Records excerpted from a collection
• • • • •
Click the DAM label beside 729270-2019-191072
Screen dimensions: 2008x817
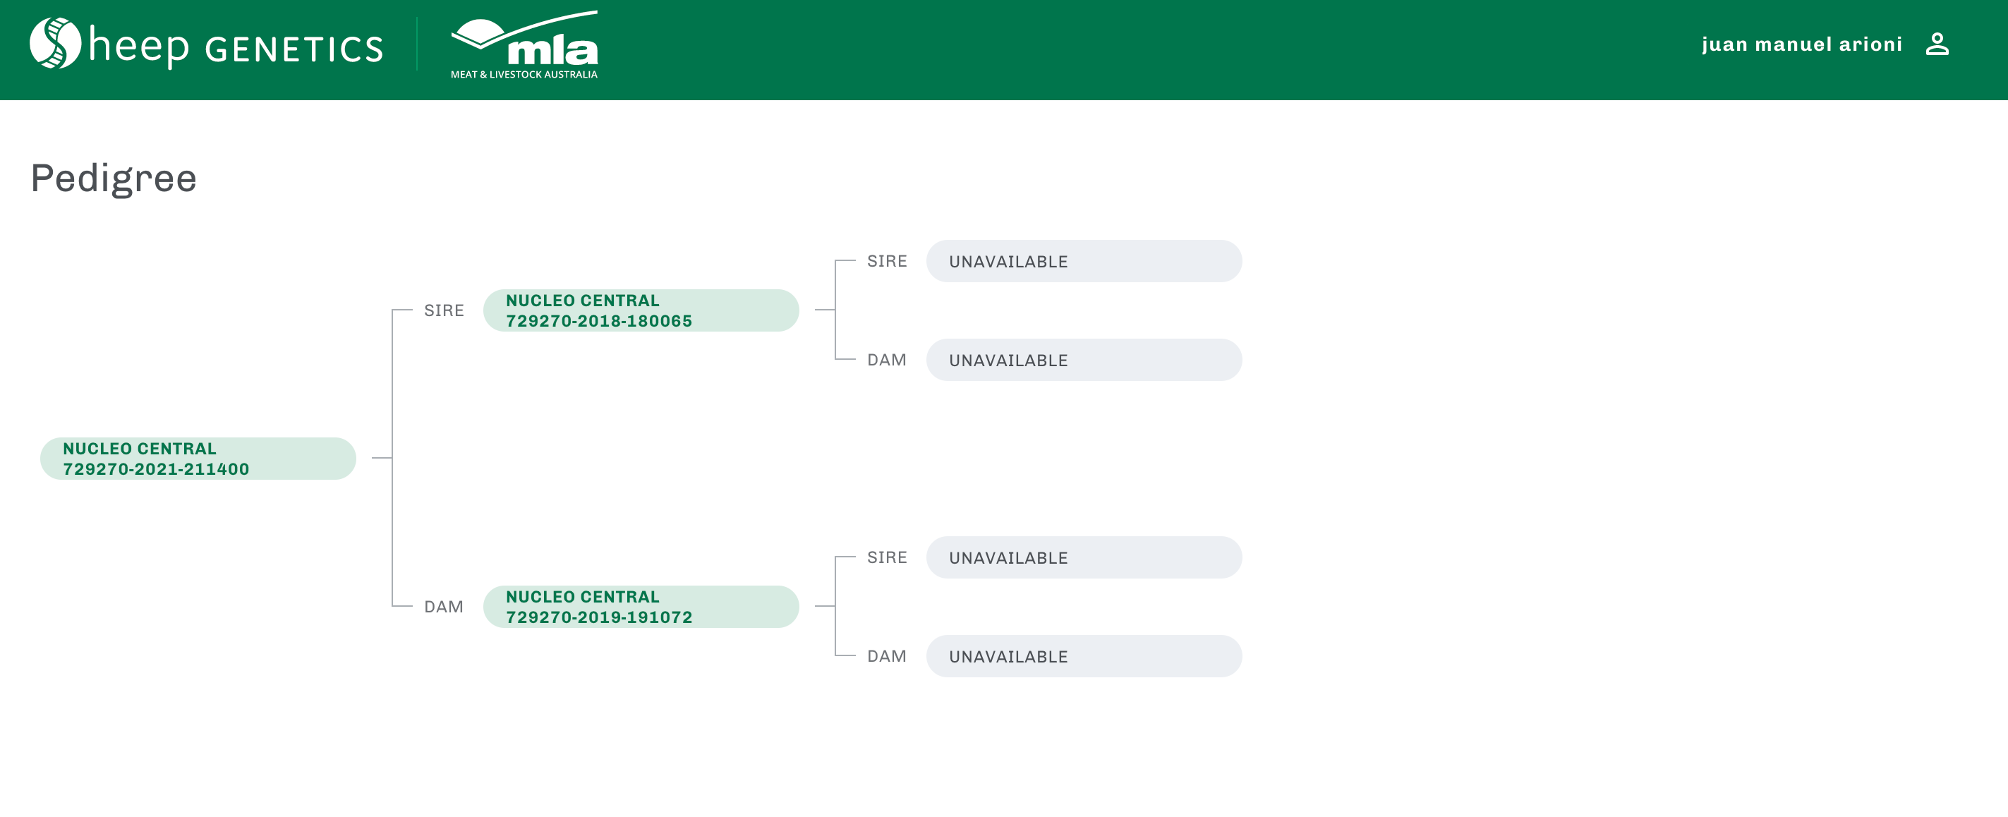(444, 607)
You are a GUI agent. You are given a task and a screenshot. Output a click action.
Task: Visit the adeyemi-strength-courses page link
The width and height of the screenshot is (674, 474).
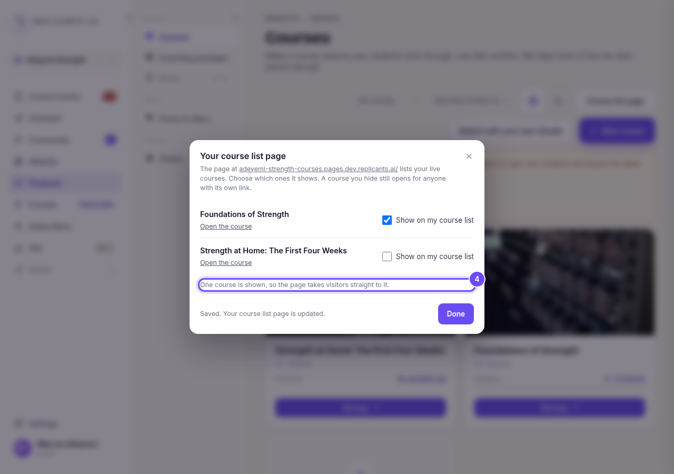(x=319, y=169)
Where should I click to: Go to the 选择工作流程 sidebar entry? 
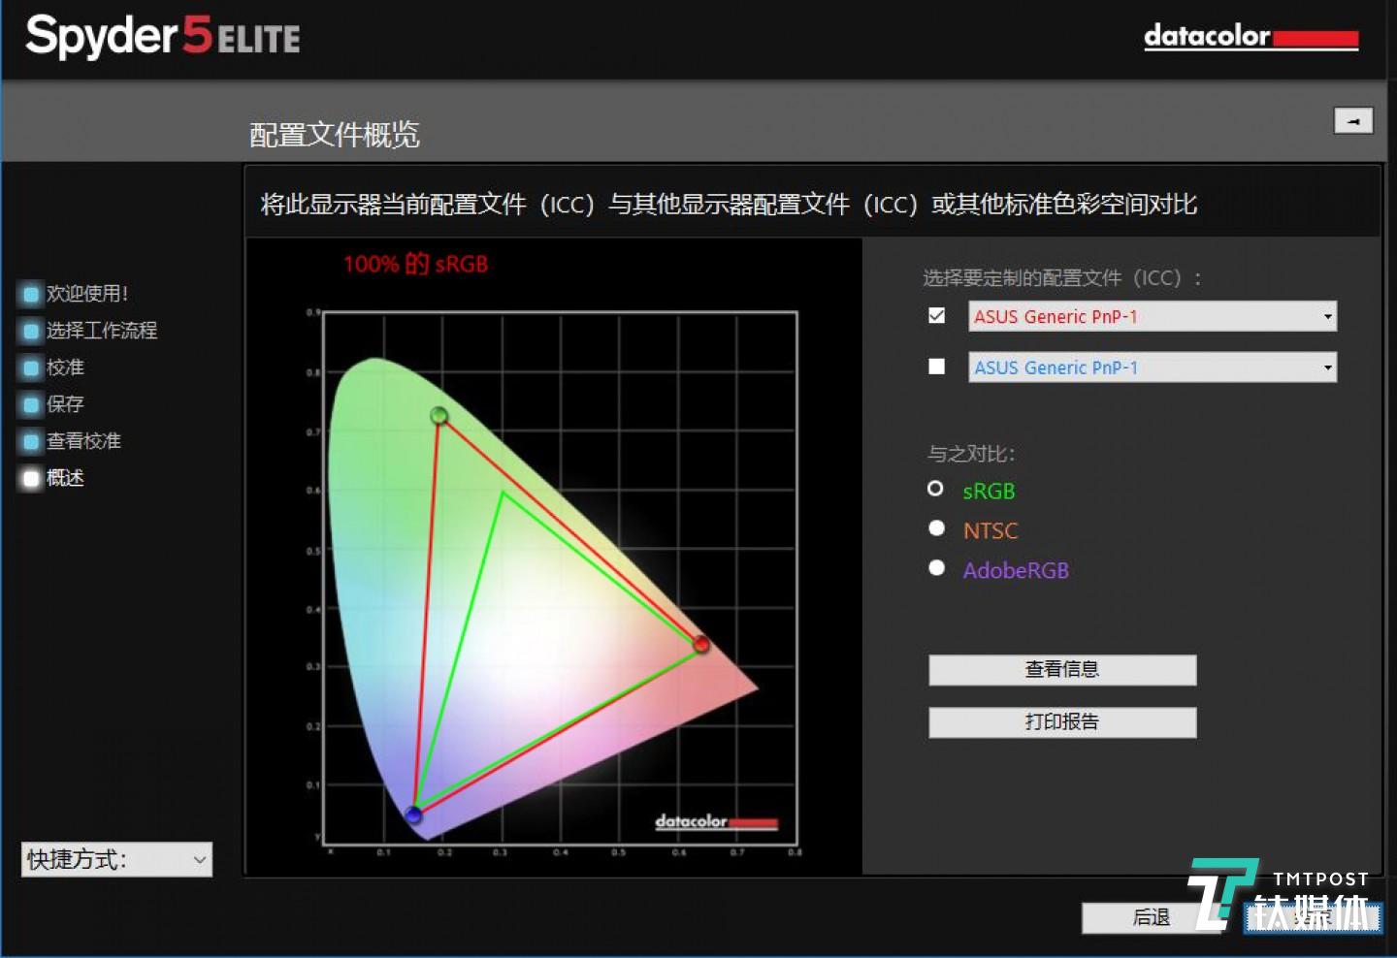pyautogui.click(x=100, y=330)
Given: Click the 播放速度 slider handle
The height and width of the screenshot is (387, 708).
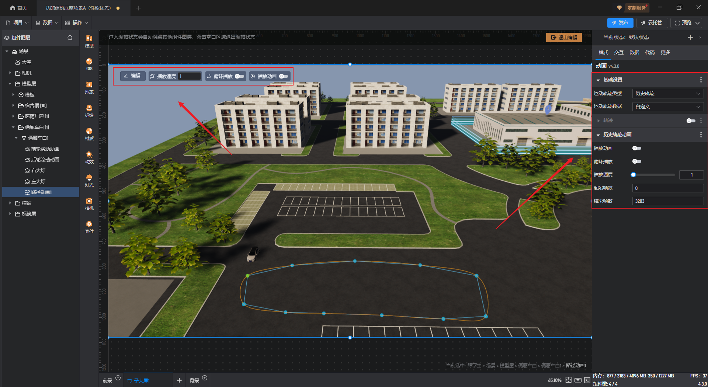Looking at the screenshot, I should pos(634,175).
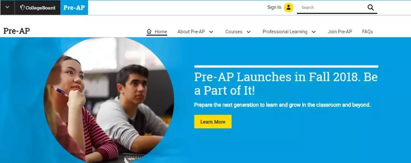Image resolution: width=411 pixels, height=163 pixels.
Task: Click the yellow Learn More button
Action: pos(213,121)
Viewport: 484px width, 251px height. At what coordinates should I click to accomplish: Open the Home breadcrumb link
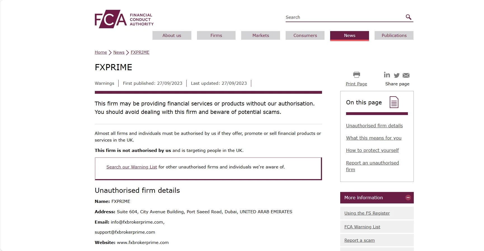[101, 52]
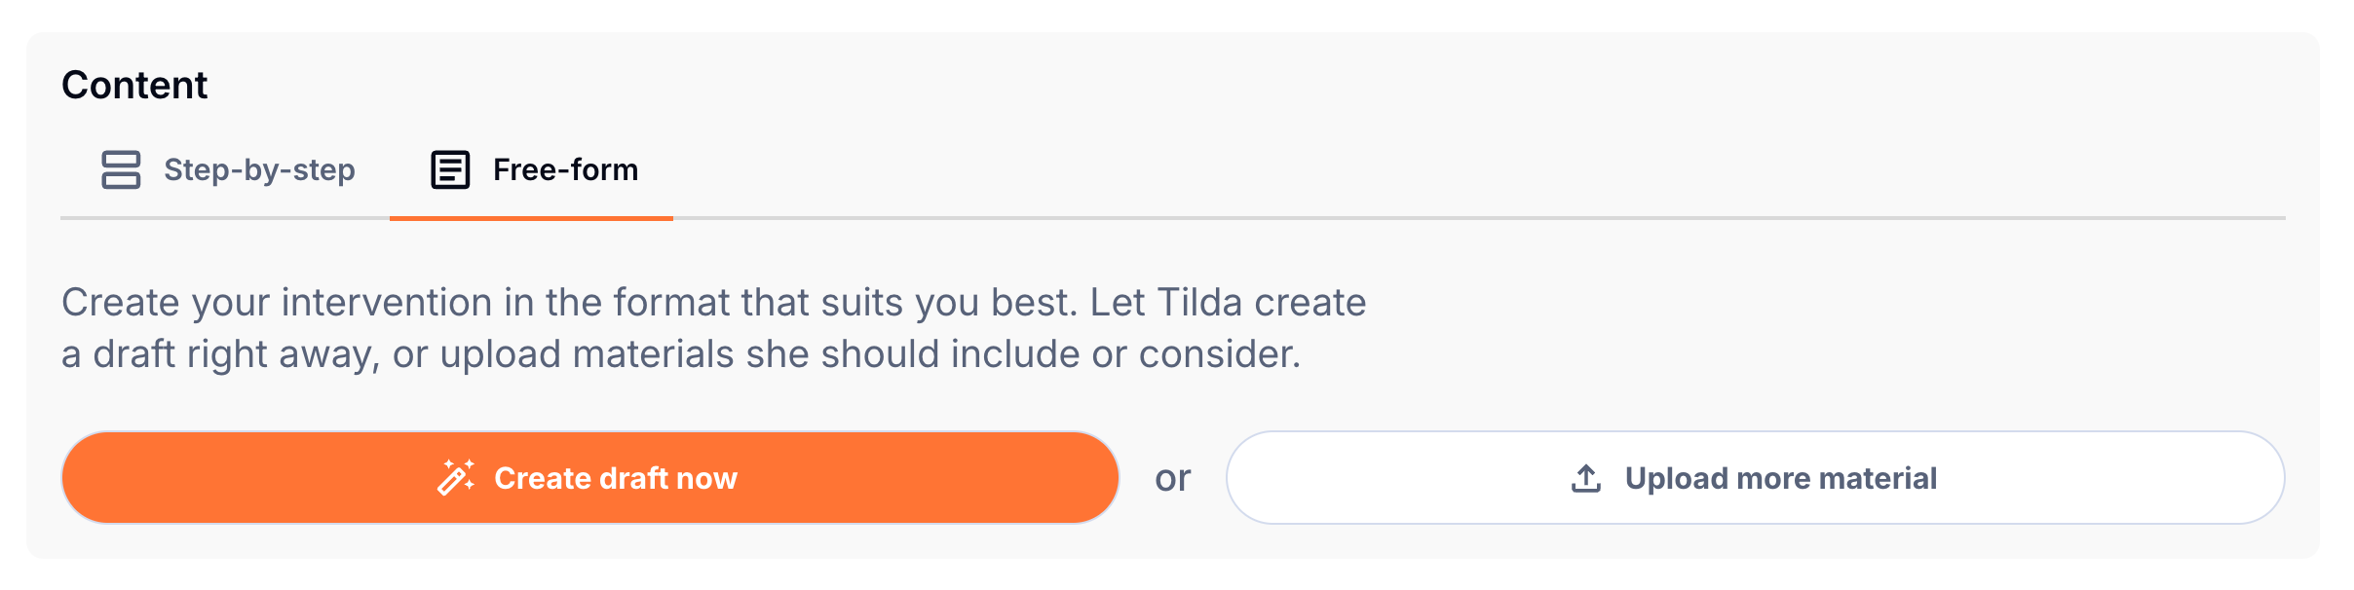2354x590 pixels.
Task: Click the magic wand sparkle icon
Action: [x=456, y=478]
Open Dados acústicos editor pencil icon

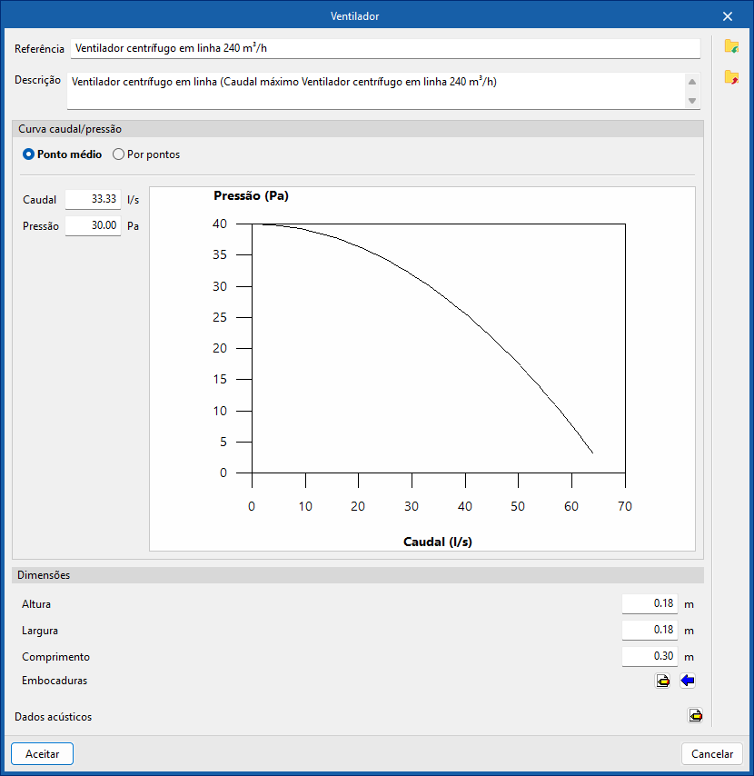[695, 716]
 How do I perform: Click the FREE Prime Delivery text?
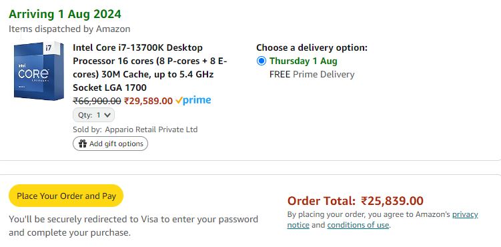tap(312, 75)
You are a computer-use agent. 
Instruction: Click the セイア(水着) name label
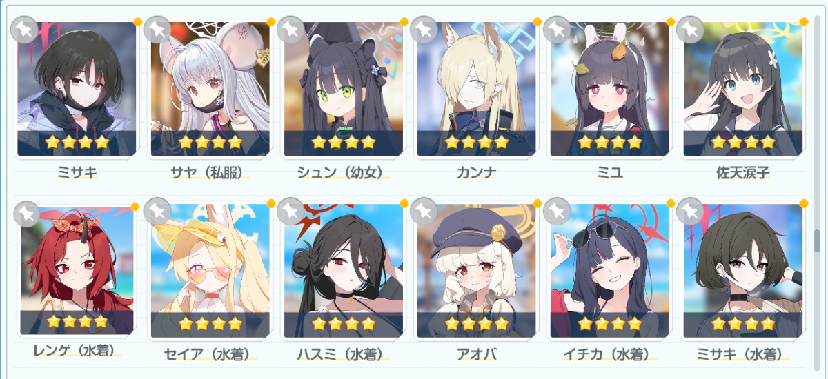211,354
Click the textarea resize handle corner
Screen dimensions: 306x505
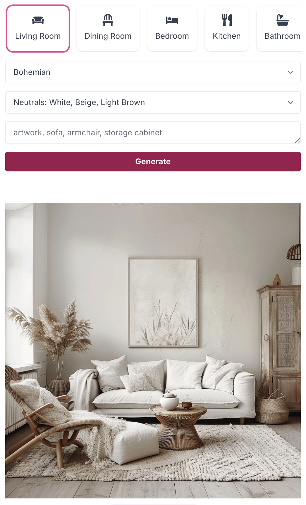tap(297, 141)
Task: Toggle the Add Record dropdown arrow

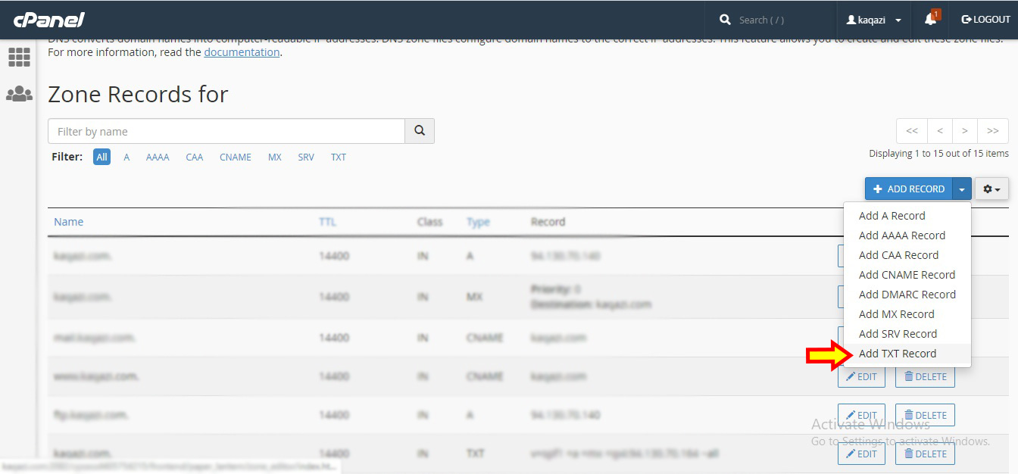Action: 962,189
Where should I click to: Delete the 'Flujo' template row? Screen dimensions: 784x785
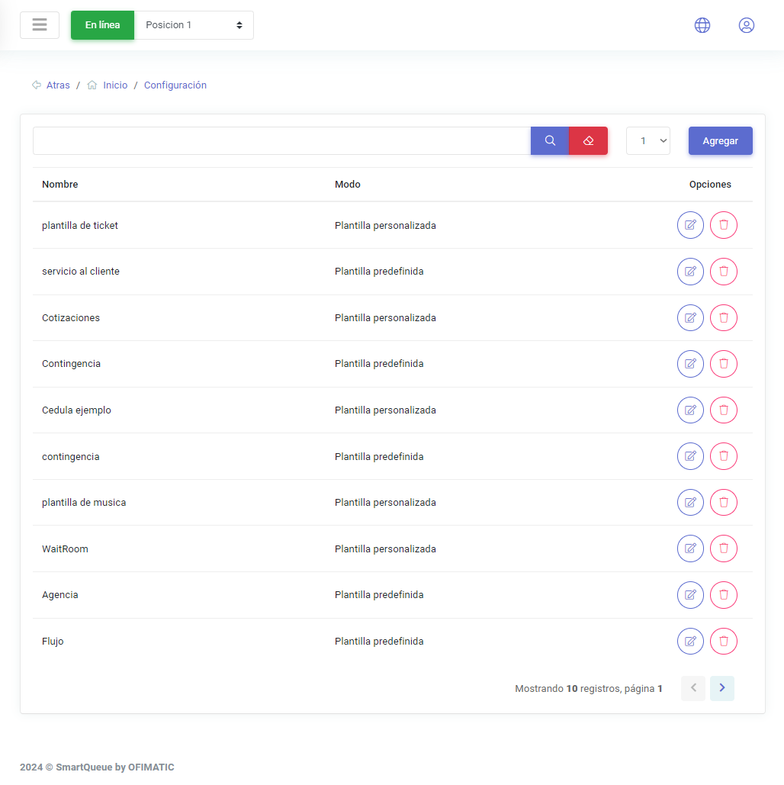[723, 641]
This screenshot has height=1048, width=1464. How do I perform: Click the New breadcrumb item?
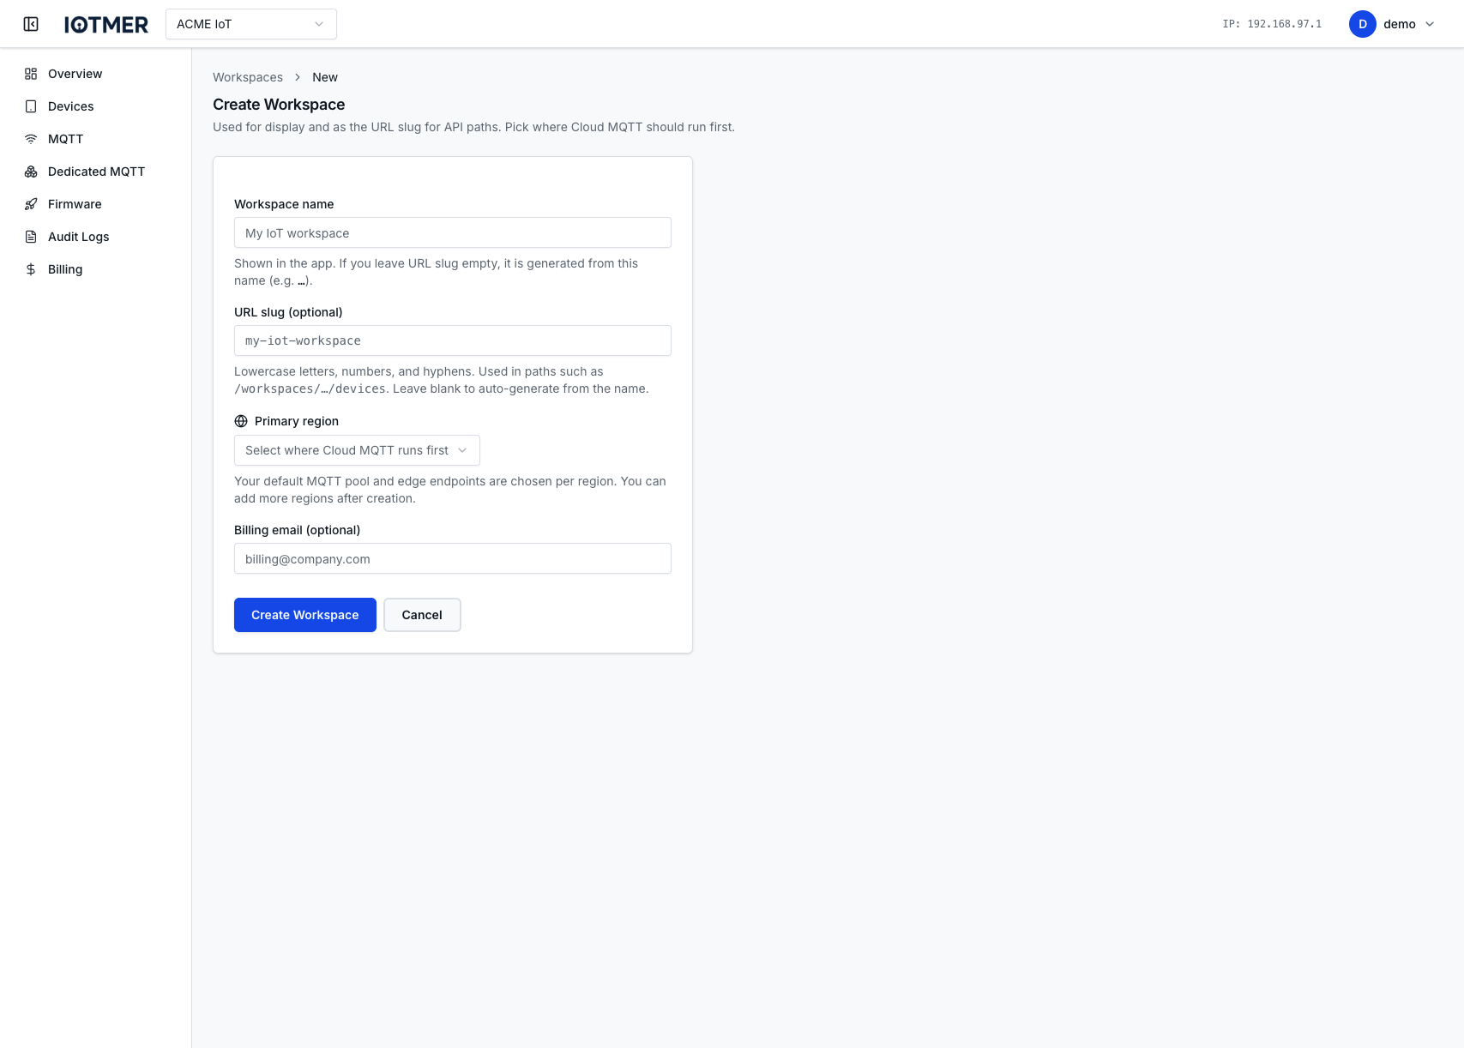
• • • • •
EXERCISE –
Without carrying over any pictures, retype the records above exactly.

RESPONSE AREA –
Click the DAM label beside 729270-2019-191072
Screen dimensions: 2008x817
(444, 607)
You are a GUI agent. You are given a task and a screenshot. Output a click action.
Task: Visit the adeyemi-strength-courses page link
The width and height of the screenshot is (674, 474).
(x=319, y=169)
Where should I click to: Go to the 选择工作流程 sidebar entry? 
pyautogui.click(x=100, y=330)
Given: Click the 播放速度 slider handle
The height and width of the screenshot is (387, 708).
Looking at the screenshot, I should pos(634,175).
Image resolution: width=411 pixels, height=163 pixels.
Task: Click the yellow Learn More button
Action: pos(213,121)
Viewport: 484px width, 251px height. At what coordinates should I click to accomplish: Open the Home breadcrumb link
[101, 52]
2354x590 pixels.
Task: Click the magic wand sparkle icon
Action: [x=456, y=478]
Open Dados acústicos editor pencil icon

[695, 716]
 How do I perform: Click the FREE Prime Delivery text?
tap(312, 75)
You are a computer-use agent. 
Instruction: Click the セイア(水着) name label
211,354
Click the textarea resize handle corner
Screen dimensions: 306x505
tap(297, 141)
Task: Toggle the Add Record dropdown arrow

Action: 962,189
Where should I click to: Delete the 'Flujo' template row? Screen dimensions: 784x785
[723, 641]
This screenshot has height=1048, width=1464. How do I perform: Click the New breadcrumb item?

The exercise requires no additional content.